*PROVIDED DATA*:
::::::
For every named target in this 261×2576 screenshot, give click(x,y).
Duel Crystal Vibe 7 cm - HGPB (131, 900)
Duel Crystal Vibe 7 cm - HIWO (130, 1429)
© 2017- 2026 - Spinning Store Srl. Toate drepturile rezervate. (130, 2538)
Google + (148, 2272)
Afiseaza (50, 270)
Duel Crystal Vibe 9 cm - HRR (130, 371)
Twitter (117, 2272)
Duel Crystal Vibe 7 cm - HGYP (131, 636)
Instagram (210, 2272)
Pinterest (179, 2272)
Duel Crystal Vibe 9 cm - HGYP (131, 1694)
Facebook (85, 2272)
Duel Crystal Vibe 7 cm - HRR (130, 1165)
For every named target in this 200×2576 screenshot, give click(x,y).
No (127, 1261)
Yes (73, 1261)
::::::
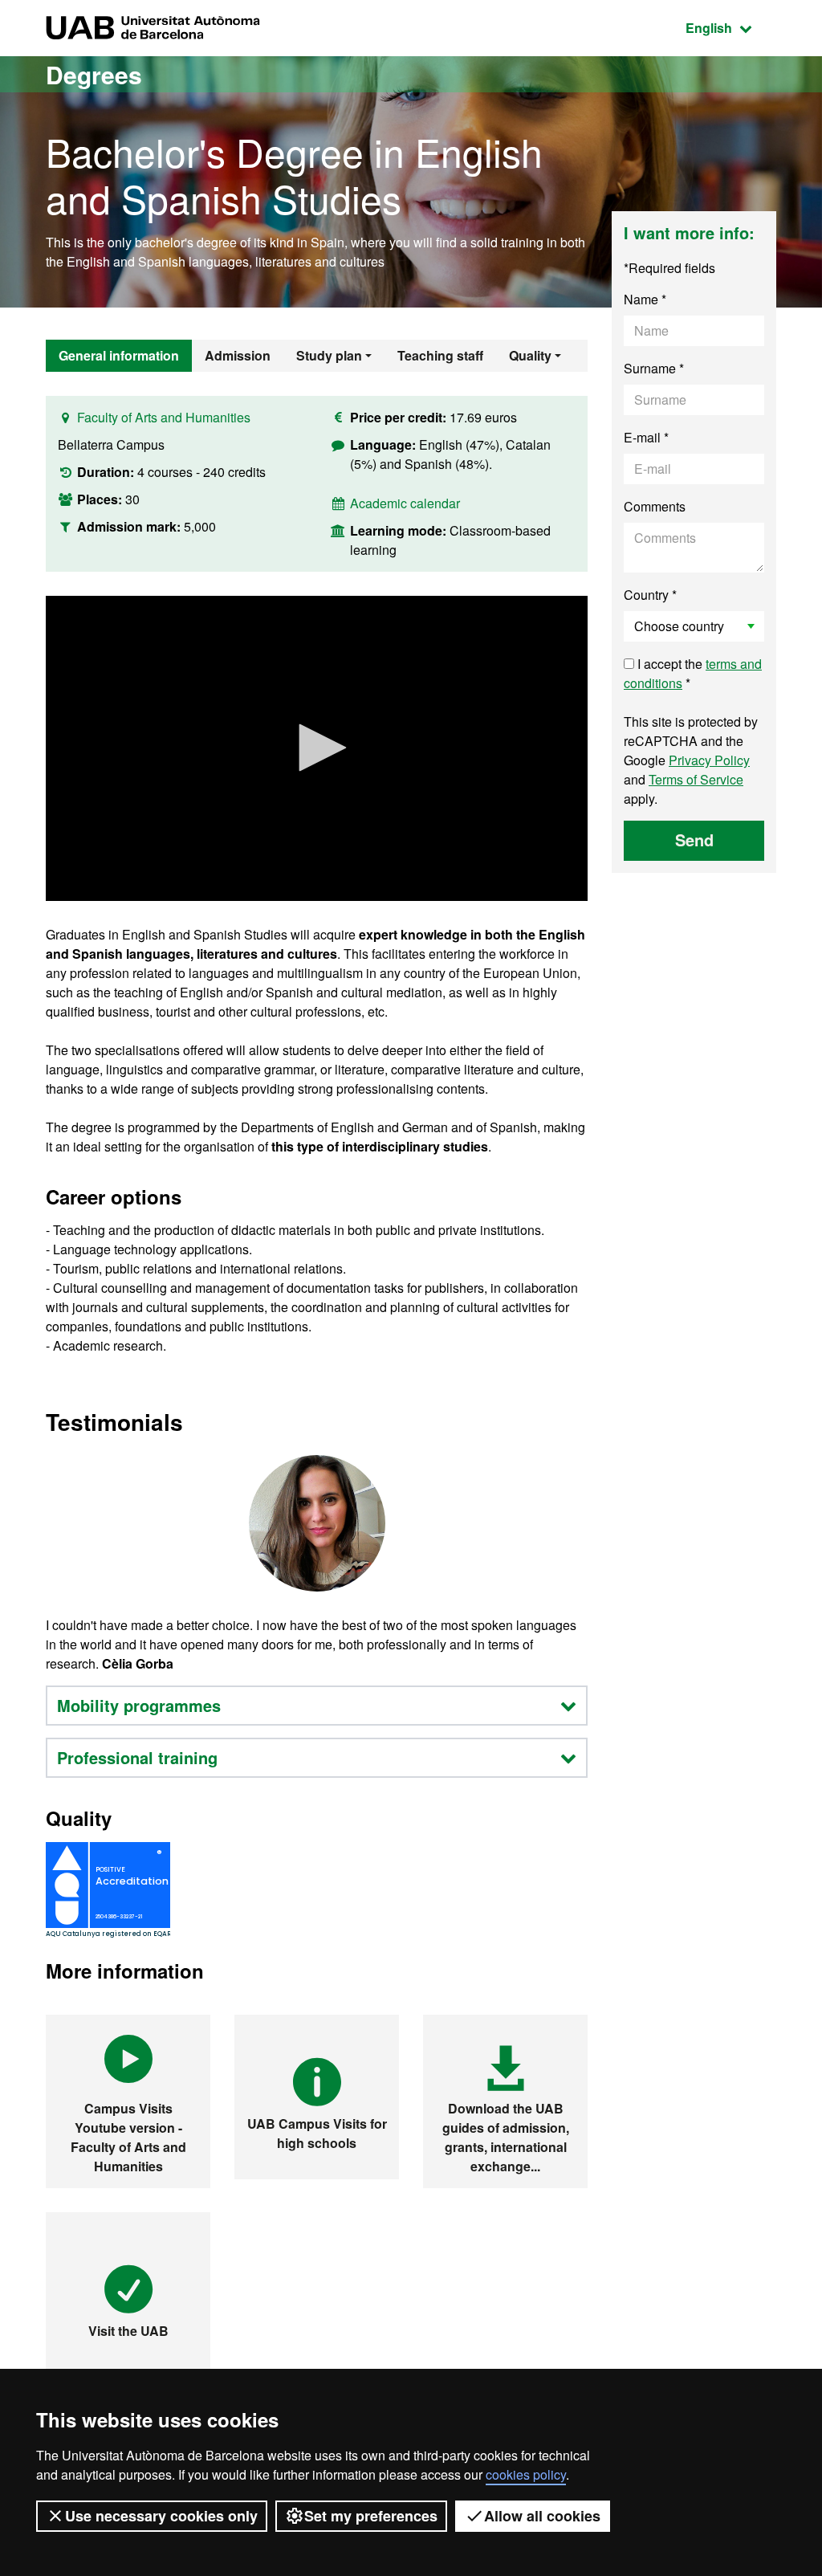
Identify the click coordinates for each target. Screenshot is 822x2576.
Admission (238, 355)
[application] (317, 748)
::::::
*REQUIREMENT*:
Your answer is only the number of lines in the listing above that include the string "this".

*ANSWER BOX*:
2